Agriculturists Association of Bangladesh
- Location: Bangladesh;
- Parent organization: Bangladesh Nationalist Party

= Agriculturists Association of Bangladesh =

Professional association in Bangladesh

Agriculturists Association of Bangladesh is a professional body of agriculturalists aligned with the Bangladesh Nationalist Party.

==History==
The Association condemned the 15 August 2004 grenade attack targeting former Prime Minister Sheikh Hasina.

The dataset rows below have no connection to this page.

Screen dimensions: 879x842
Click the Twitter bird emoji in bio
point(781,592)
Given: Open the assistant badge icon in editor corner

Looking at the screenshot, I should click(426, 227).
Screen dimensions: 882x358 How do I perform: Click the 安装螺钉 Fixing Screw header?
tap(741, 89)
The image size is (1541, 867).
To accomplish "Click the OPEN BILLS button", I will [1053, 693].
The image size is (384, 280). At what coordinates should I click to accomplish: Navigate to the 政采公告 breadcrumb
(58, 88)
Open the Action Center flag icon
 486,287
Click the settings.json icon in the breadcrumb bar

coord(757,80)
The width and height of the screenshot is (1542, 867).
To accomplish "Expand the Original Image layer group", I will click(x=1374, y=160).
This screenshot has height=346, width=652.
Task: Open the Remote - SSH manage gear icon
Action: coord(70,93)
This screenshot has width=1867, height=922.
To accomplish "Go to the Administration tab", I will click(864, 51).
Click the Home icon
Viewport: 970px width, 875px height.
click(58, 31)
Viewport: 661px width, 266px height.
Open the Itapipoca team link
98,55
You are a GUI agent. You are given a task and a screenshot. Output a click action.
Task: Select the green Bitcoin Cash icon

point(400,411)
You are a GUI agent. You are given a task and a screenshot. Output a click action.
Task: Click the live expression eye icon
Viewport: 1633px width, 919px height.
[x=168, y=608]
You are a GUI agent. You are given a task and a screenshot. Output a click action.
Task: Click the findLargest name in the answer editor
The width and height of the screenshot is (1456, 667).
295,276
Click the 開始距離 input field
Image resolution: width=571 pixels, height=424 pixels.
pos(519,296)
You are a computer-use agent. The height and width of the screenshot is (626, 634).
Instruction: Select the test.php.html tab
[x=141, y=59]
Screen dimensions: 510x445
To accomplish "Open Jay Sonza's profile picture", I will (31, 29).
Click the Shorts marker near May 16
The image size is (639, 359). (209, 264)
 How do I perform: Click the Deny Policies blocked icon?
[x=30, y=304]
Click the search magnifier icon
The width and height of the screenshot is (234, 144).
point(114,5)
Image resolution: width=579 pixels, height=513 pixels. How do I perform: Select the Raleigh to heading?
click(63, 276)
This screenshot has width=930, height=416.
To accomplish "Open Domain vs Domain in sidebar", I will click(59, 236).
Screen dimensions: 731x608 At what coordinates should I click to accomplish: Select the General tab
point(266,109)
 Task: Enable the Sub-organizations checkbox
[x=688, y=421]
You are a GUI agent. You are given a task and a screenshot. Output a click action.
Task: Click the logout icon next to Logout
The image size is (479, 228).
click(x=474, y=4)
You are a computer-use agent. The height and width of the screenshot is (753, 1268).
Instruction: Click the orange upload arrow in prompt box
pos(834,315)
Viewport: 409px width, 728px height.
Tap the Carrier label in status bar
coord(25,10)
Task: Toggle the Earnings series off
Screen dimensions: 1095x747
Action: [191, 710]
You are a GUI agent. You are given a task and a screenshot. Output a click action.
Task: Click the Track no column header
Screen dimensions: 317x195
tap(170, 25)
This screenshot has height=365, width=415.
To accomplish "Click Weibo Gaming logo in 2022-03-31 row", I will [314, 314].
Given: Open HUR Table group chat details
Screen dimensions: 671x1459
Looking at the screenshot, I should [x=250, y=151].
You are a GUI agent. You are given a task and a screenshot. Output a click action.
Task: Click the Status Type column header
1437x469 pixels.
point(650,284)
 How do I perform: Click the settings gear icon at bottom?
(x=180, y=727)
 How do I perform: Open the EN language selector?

Agriculturists Association of Bangladesh President Zaved Iqbal attended the launch of Bangladesh Sammilito Peshajibi Parishad by Mahmudur Rahman, energy advisor of Prime Minister Khaleda Zia, in August 2006. This organization was meant to be an umbrella organisation for professional associations, such as the Agriculturists Association of Bangladesh, aligned with the Bangladesh Nationalist Party. More than 500 members of the association demanded the release of former Prime Minister Khaleda Zia in September 2007.

The Association attended a meeting of the Bangladesh Nationalist Party along with the Association of Engineers, Bangladesh in February 2012 led by former Prime Minister Khaleda Zia and Mahmudur Rahman, acting editor of Amar Desh. In April, it organized a discussion on Independence, democracy and Zia at Institution of Engineers, Bangladesh. In July 2014, former Prime Minister Khaleda Zia attended an iftar of the association and called for a movement to oust Prime Minister Sheikh Hasina from power.

Bangladesh Police stopped an event of the Agriculturists Association of Bangladesh in April 2016 where the chief guest was Mirza Fakhrul Islam Alamgir, general secretary of the Bangladesh Nationalist Party. Former Prime Minister Khaleda Zia attended the association's iftar and asked Prime Minister Sheikh Hasina to resign, stating she did not have a mandate from the people. In September 2019, the Association formed a program outside the Jatiya Press Club demanding the release of former Prime Minister Khaleda Zia from prison, where Moudud Ahmed said, "Now, every sector has collapsed as there's no representative government in the country. Now, the government can't control its own people who are indulging in widespread corruption,".

In February 2024, employees of Department of Livestock Services opposed Mohammad Reazul Haque Jasim proposed appointment as director general due to this connection to the Agriculturists Association of Bangladesh. Following the fall of the Sheikh Hasina-led Awami League government, the convener of the Agriculturist Association of Bangladesh Rashidul Hasan Harun and joint secretary of the Bangladesh Nationalist Party Shamimur Rahman Shamim took control of the Department of Agricultural Extension and the Krishibid Institution Bangladesh.

The Bangladesh Nationalist Party dissolved the managing committees of the Agriculturists Association of Bangladesh and the Association of Engineers, Bangladesh.